Holy Women of Byzantium: Ten Saints' Lives in English Translation

By Thomas, John | The Catholic Historical Review, January 1998 | Go to article overview

Holy Women of Byzantium: Ten Saints' Lives in English Translation


Thomas, John, The Catholic Historical Review


Holy Women of Byzantium: Ten Saints'Lives in English Translation. Edited by Alice-Mary Talbot. [Byzantine Saints' Lives in Translation,Vol. 1.] (Washington, D.C.: Dumbarton Oaks Research Library and Collection. 1996. Pp. xxvii, 351. $30.00 cloth, $18.50 paperback.)

"Only men are called to compete in secular contests and prove their bodily strength.The arena of virtue, however, is open to women no less than to men, and God the prize-giver generously grants the rewards and victory crowns to both sexes equally" So declares the anonymous author of the Life of Mary of Vizye, one of ten lives of holy Byzantine women included in this first volume in a series of English-language translations of hagiographic sources planned by Dumbarton Oaks (two others are currently in production). This useful collection brings together virtually all the surviving lives of the small number of women venerated as saints in the medieval Byzantine Church.

The ten lives have been ably translated by nine contributors and organized by the editor into five thematic categories: nuns disguised as monks, female solitaries, cenobitic nuns, pious housewives, and a saintly empress. Each translation includes a bibliography with information on the edition used for the translation, related texts, other editions and translations, and relevant secondary literature. Although printed editions of the original Greek texts of all of these works have been available, in some cases for more than one hundred years,"available" does not mean "used, as the scant secondary literature on these works indicates.
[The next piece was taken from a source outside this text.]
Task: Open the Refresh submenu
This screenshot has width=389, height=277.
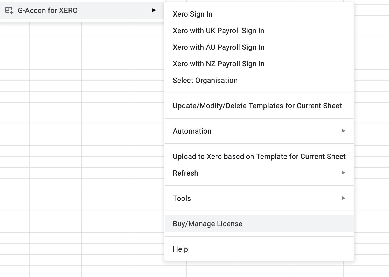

The evident value of these works, both for the history of spirituality and for other historical concerns, fully justifies the careful work expended to produce this volume. A brief review permits mention of only a few subjects on which the lives shed considerable light. The Life of the transvestite Mary/Marinos, translated by Nicholas Constas, is informative on the raising of infants in monasteries.